Notice that if there is a very physical dirty dangerous job that it almost always men who do it.
Somebody got conned.....
Congratulations! :)
“Notice that if there is a very physical dirty dangerous job that it almost always men who do it.
Somebody got conned.....”
And that’s how most jobs were as recently as 100 years ago.
Now with the advent of mechanization of everything, computers, the internet, the economy shifting from manufacturing to the much less strength demanding “information”, most women can compete with men on an even field with men. And men’s strength advantage is no longer a big factor as to who gets the job. Intelligence agreeableness, empathy, attitude have come to more important than brute strength. Hence the changes you’re seeing in the workforce.

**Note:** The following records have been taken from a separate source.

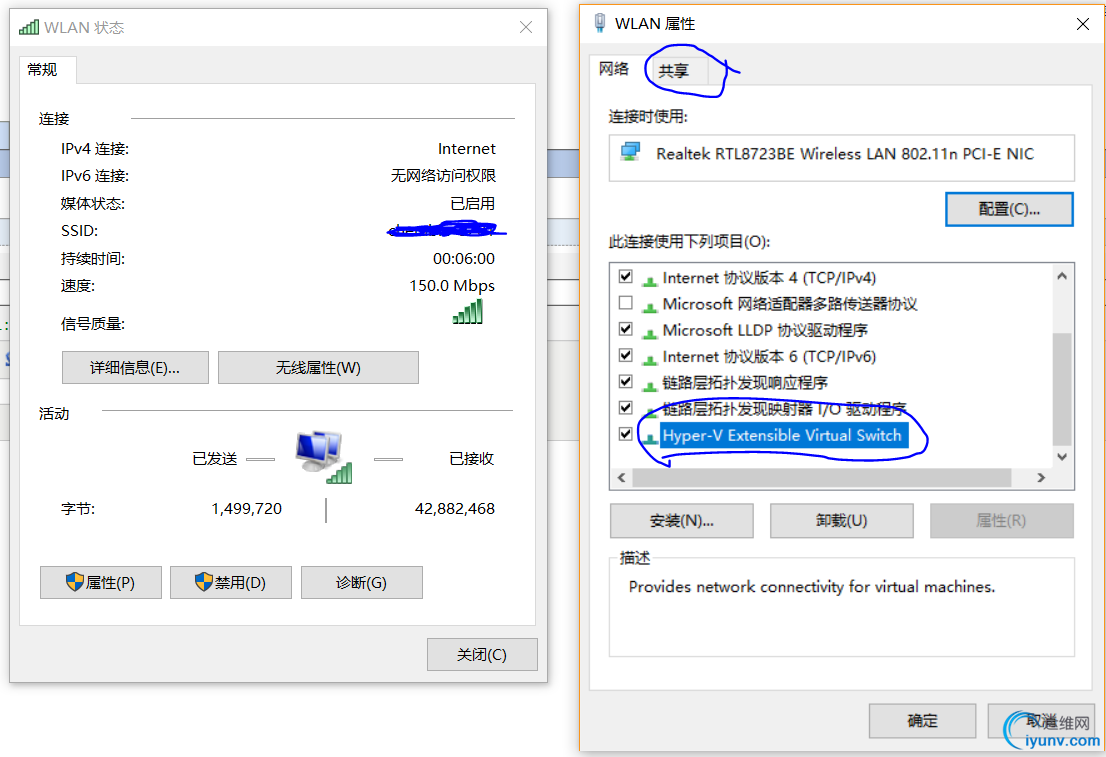Click the horizontal scroll right arrow
This screenshot has height=757, width=1106.
click(1041, 478)
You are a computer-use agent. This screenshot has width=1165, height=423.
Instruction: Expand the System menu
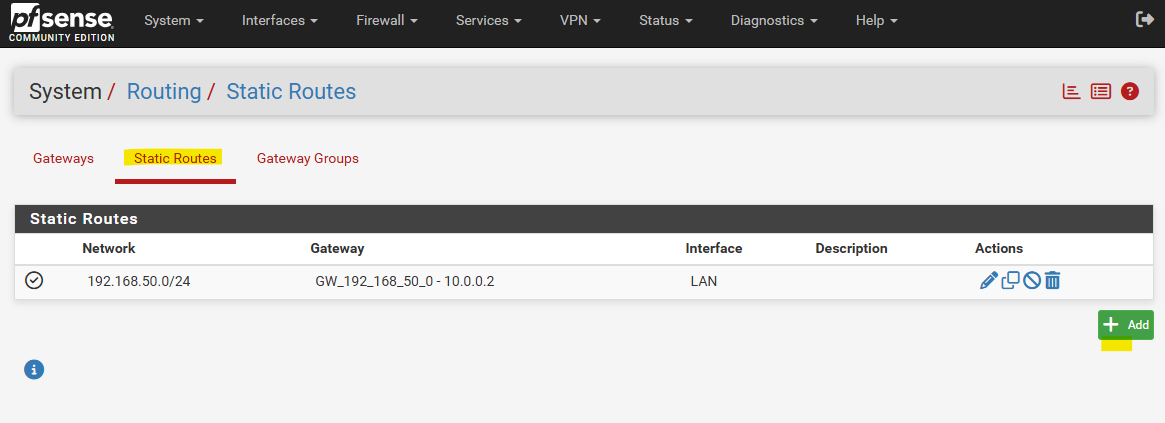click(174, 21)

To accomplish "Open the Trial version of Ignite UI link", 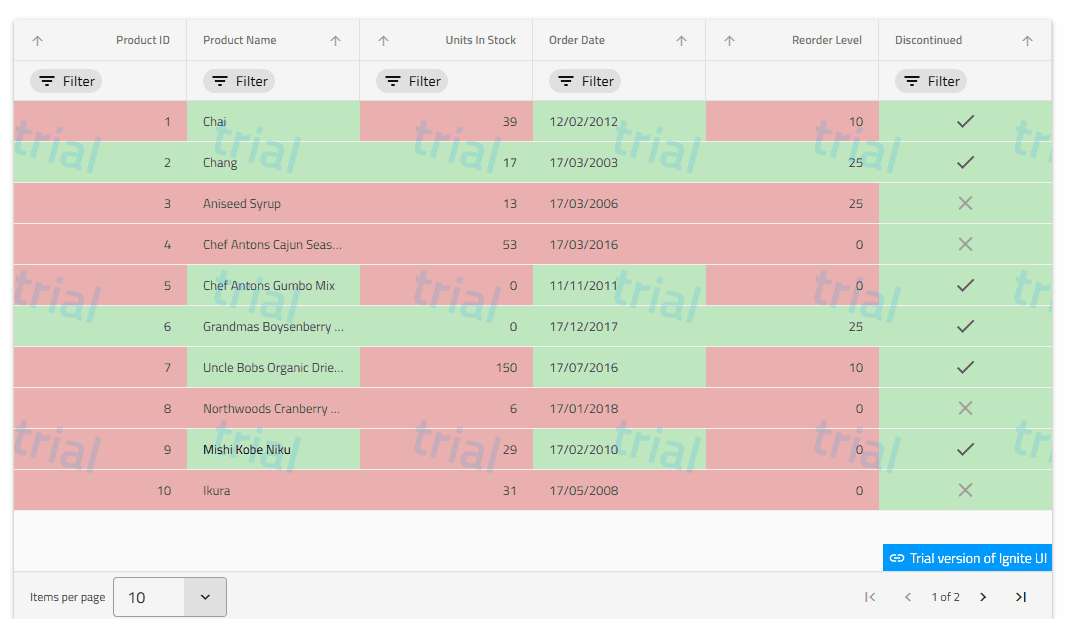I will tap(968, 558).
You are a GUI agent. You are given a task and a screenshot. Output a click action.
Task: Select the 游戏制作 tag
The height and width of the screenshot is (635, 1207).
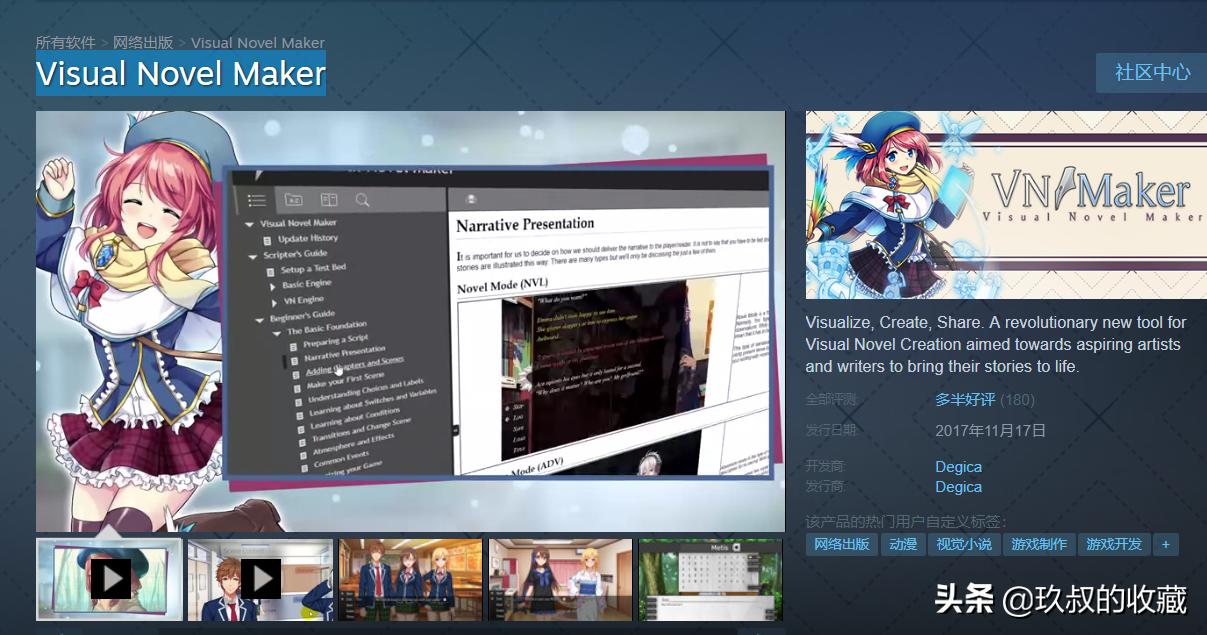click(x=1039, y=545)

What’s ironic is that almost all this mechanization, automation and technology that has made employment of women easier (even favorable) has been invented by men, so men in a way are responsible for knocking themselves out of their high perch.
Also
https://freerepublic.com/focus/f-news/3856130/posts
Bill Galston, who served as President Clinton’s domestic policy advisor and is a senior fellow at the Brookings Institute, explains in crisp language, “It is no exaggeration to say that a stable, two-parent family is an American child’s best protection against poverty.” He explains that to avoid living in poverty in the United States, one has to meet just three primary requirements:
Finish high school.
Marry before having children.
Marry after the age of 20.
Only 8 percent of people who fulfill these three criteria are poor, while 79 percent of those who fail to do so will be impoverished, regardless of their race. Isabel Sawhill, Galston’s celebrated colleague at Brookings and a tireless advocate for the well-being of inner-city children, makes this bold statement: “The proliferation of single-parent households accounts for virtually all of the increase in child poverty since the early 1970s.”
I don’t have any million dollar ideas yet but catering to older unmarried miserable women is going to be a gold mine. Especially when the gen x women in about 15 20 years. Someone else already makes boxed wine and cat accessories.
A woman who has her husband to rely on won’t vote for the democrats.
Not every snake will bite you if you put your arm in a nest of vipers. If you don’t want kids, it isn’t worth getting married.
I am very guilty of exploiting the “pill and cheap sex” culture the sisterhood created. For years, after college a simple drink at a club could get a woman in bed. And occasionally when one seemed to be interested in long term relationships they were so toxic and bitter, as was I, it always ended. When I cleaned up and gave up my fallen state I did meet a great woman in Eastern Europe (when I lived in Germany) but lost my residency to make room for Merkel’s new Germans... Now. It’s just not worth it. It is not worth my time or money.
Not all Soy Boys out there.
Make um miss you.
The facts are valid, but he may be falling (at least in part) into the “correlation is not causation” trap.
Those most likely to become single moms are more likely to lack the good judgement to succeed in other aspects of life.
In the old classic “The Heavenly City” Edward Banfield argued that the biggest difference between rich and poor people were their time horizons.
Rich people were more likely to think about the long term consequences of their actions while poor people were more likely to go for what made them feel good at the moment.
I have been watching some “Cops” reruns and you see this at work.
Most citizens will be polite to cops at a traffic stop even if they are not happy at being stopped. They have concluded that being polite and cooperative is most likely to lead to the best possible outcome.
However, some folks have an “attitude”. They are ticked off that they are stopped and may run or fight or yell....that makes them feel good at that moment, and they don’t consider the longer term consequences.